The Google car makes increasingly clear the conundrum of our highly technological society, wherein we are asked repeatedly to put our trust in proprietary technological systems in exchange for the promise that these devices and machines will take us where we want to go. Though it is often the case that we are not so much “asked to” as that we are “told to.” This is one of the places where the logic of “disruption” creeps into the scenario wherein those at tech firms feel entitled to introduce far-reaching societal shifts on behalf of the rest of society. While self-driving cars may make it seem that “where we want to go” is the location we give as our destination, in this situation the real question of “where we want to go” is not about physical destination but our destination as a society. What Google’s self-driving cars reshape is not the “where we go” of location but the “how we get there” – for the intent of these cars is to shape the “where we go” on a societal scale. And the “where we go” to which these cars drive us is a future in which we have become ever more reliant on technological structures – for this is no longer simply about the vehicle, it is about the whole range of further technologies that are responsible for getting that self-driving car from point A to point B.
Yet for a self-driving car the physical destination is something of an afterthought, the vehicle itself is the real destination.
While some have responded skeptically to these self-driving cars with comments about how trains/subways already fill this role – the point is precisely that trains and subways do not fit this role. For the self-driving car is not actually about making transportation easier for more people. If the problem that somebody is trying to solve (to put it in Postman-esque language) is “how do you efficiently transport the most people?” – than it is obvious that the self-driving car is a questionable answer.
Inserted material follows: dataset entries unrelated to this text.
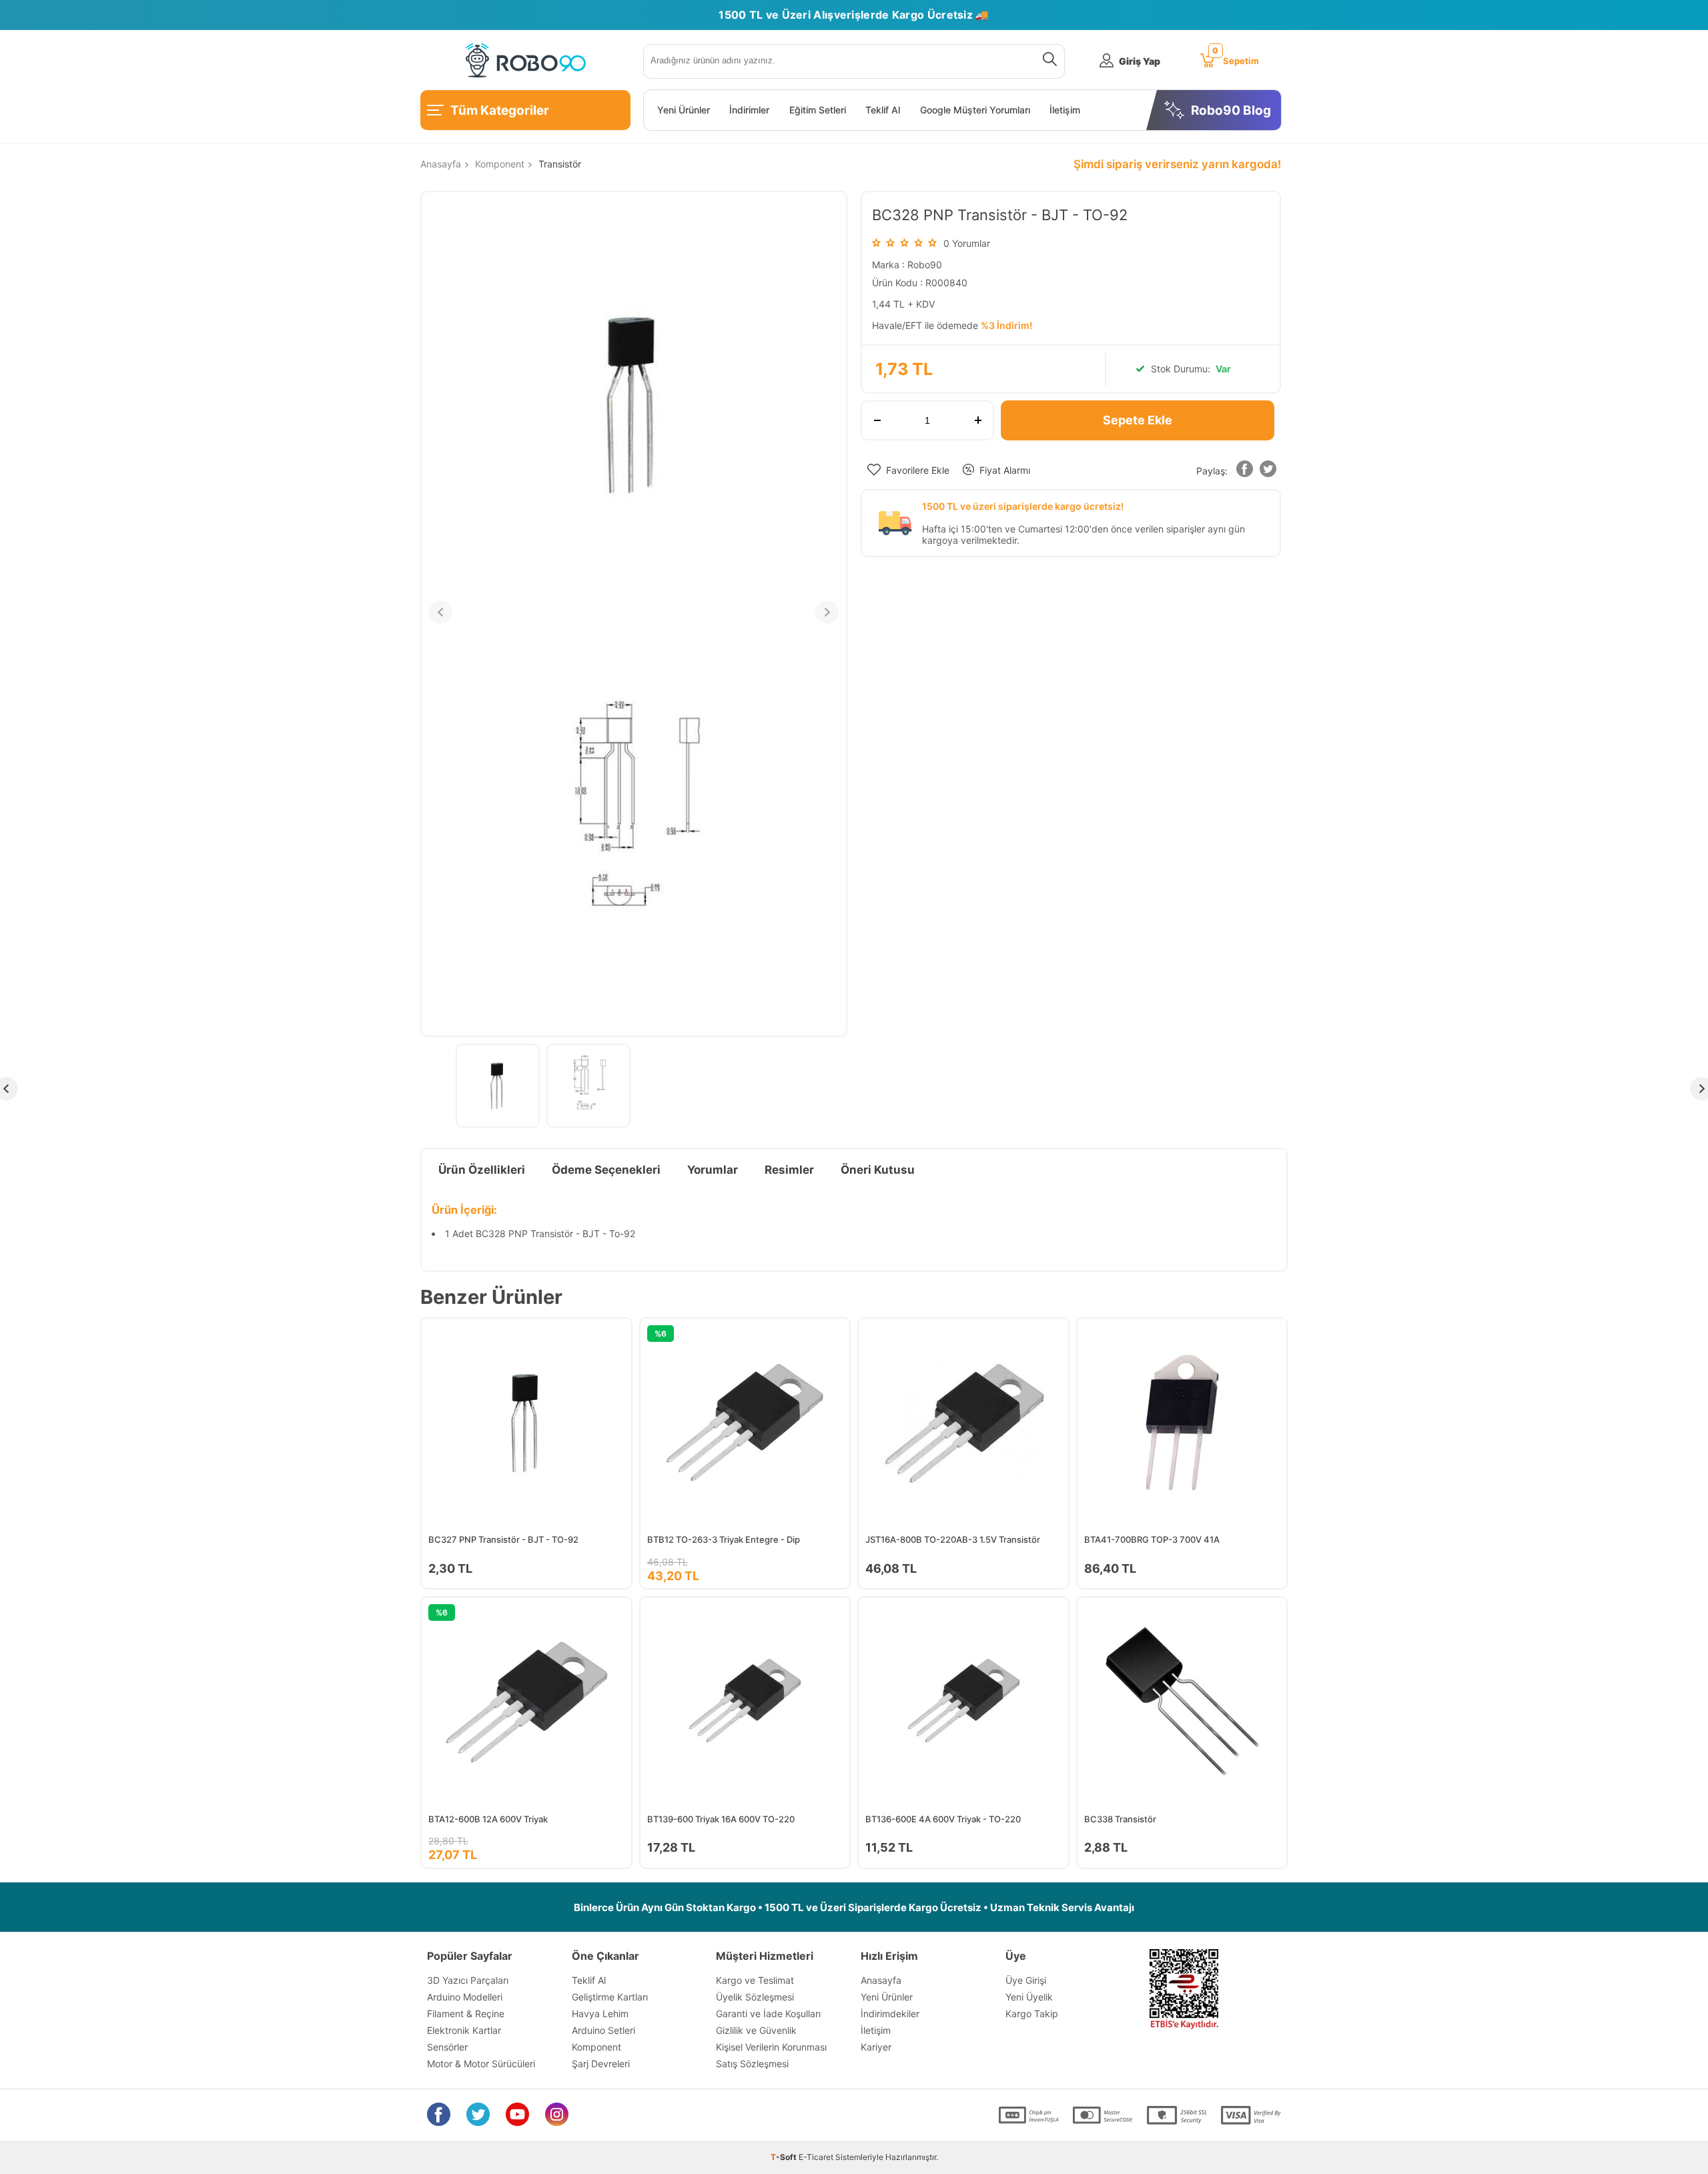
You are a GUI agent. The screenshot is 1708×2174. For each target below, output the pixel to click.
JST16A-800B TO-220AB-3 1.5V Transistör (952, 1539)
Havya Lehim (600, 2013)
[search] (1047, 61)
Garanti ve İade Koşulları (768, 2013)
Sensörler (447, 2047)
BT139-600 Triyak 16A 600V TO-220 (721, 1819)
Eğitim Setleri (817, 110)
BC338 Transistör (1120, 1819)
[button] (1244, 471)
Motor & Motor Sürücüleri (481, 2063)
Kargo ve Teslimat (755, 1980)
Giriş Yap (1139, 61)
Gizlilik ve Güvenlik (756, 2030)
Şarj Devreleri (601, 2063)
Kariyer (876, 2047)
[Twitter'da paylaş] (1268, 471)
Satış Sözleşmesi (752, 2063)
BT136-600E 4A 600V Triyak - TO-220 (943, 1819)
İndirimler (749, 110)
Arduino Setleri (603, 2030)
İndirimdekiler (890, 2013)
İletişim (1064, 110)
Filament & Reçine (465, 2013)
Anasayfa (881, 1980)
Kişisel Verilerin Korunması (771, 2047)
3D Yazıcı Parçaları (467, 1980)
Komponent (596, 2047)
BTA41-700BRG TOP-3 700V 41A (1152, 1539)
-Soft (785, 2157)
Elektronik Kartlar (464, 2030)
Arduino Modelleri (464, 1997)
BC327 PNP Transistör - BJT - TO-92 (503, 1539)
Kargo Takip (1031, 2013)
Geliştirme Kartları (610, 1997)
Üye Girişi (1025, 1980)
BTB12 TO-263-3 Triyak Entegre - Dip (723, 1539)
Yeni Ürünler (683, 110)
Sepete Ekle (1137, 420)
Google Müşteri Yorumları (975, 110)
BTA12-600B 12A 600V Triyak (488, 1819)
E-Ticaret (816, 2157)
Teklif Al (882, 110)
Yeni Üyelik (1029, 1997)
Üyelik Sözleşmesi (755, 1997)
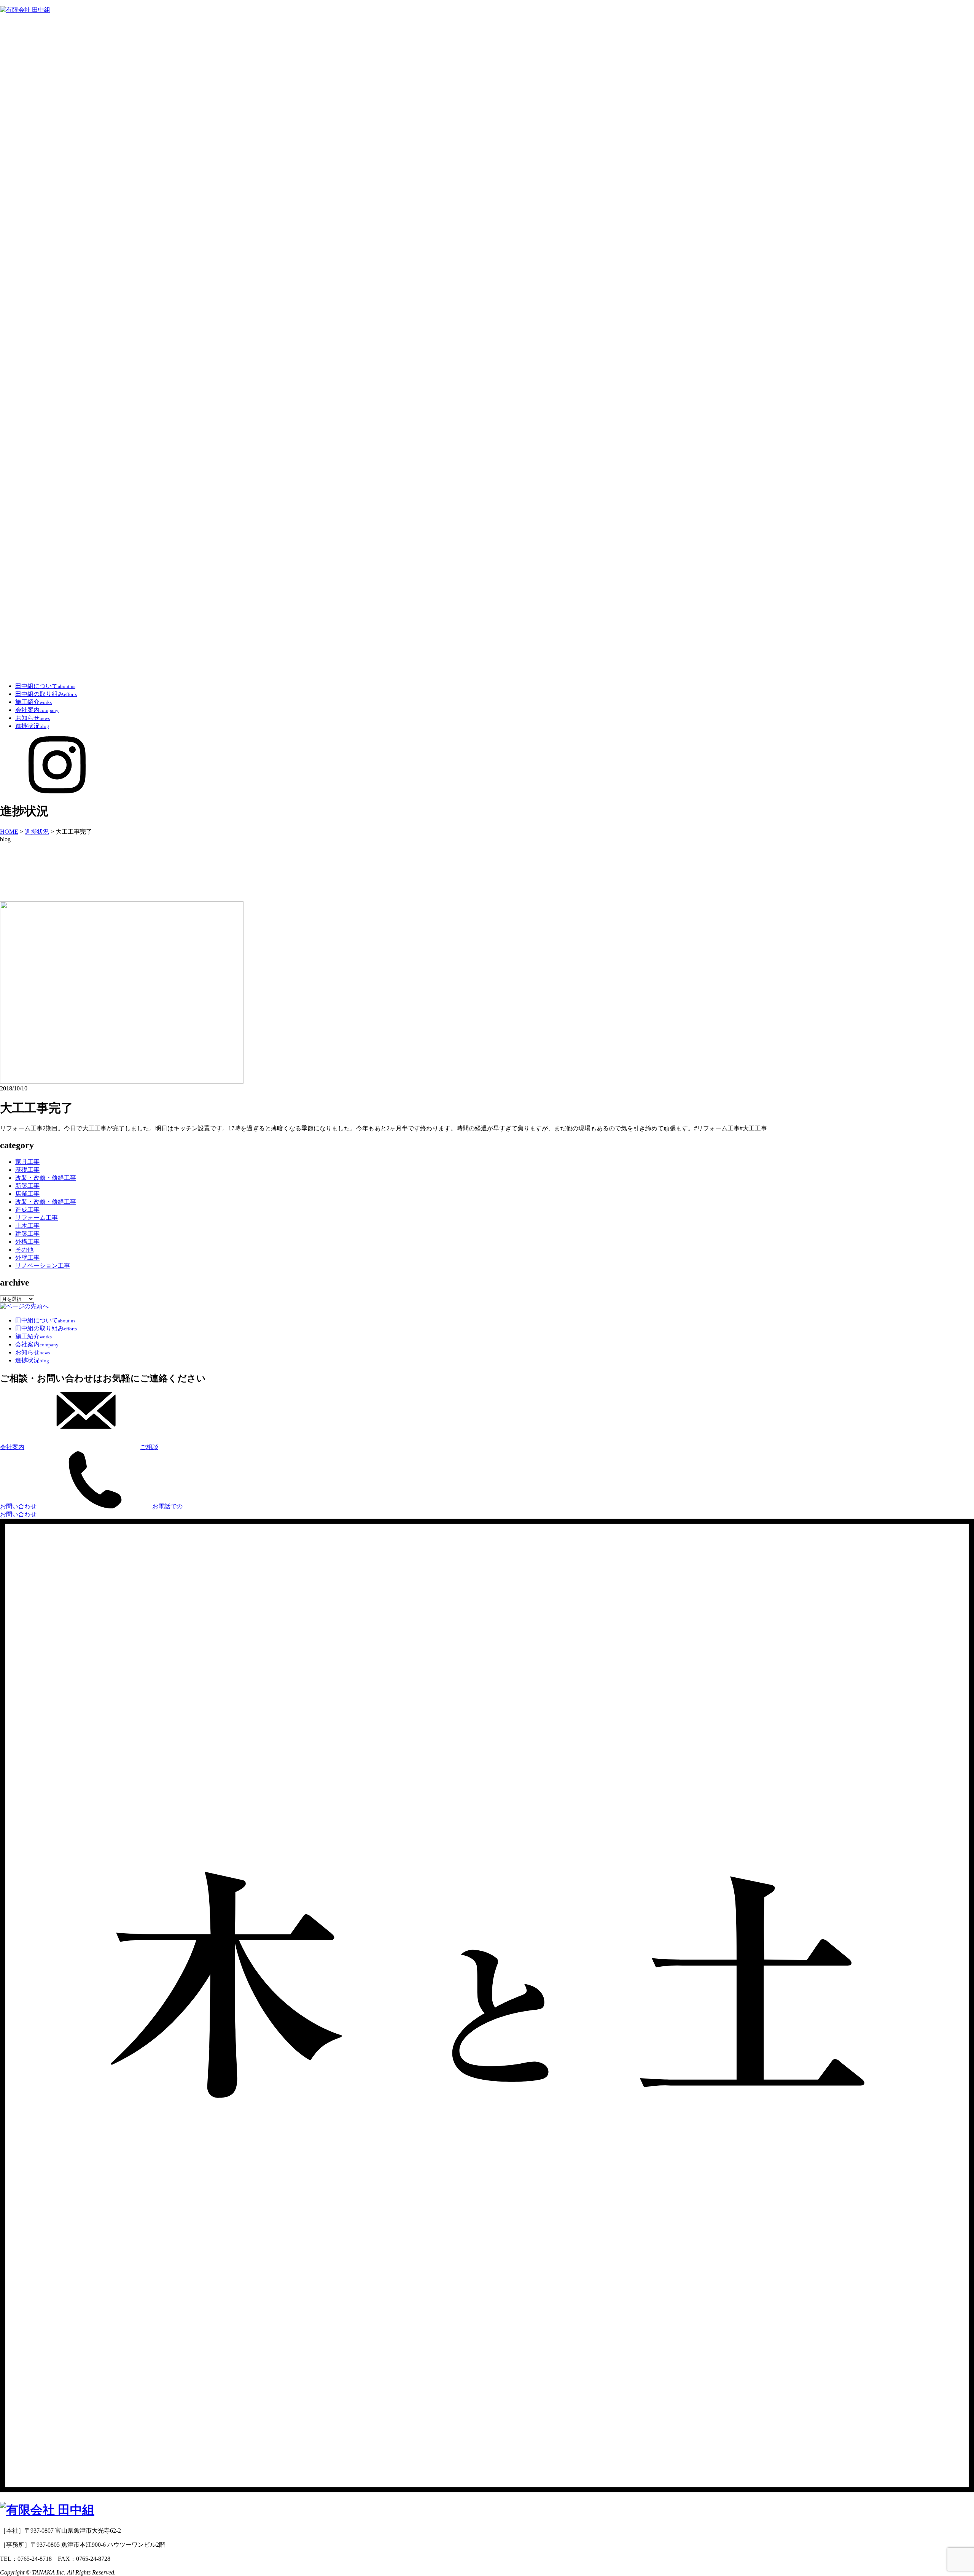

However if the question is “how do you make people more reliant on complicated structures of technological power” than the self-driving car emerges as a wonderful answer. Again, this is not about efficient transportation it is about control. These new self-driven cars are marvelous demonstrations of technological ideology – once you agree to enter the car and sit within it you become enclosed in its drive, which is really just the drive of the company behind it all.
The future as envisioned by self-driven cars does not need you to drive – it does not want you to drive – it just wants you to sit passively while a major corporation takes you where it wants you, and the world, to go.
And thus the self-driven car is the perfect symbol for the direction our technological society is moving in: a car in which a person sits in the “driver’s seat” but where it is the corporate machine that is driving.
The human no longer needs a steering wheel, for it is them and not the car that is being steered.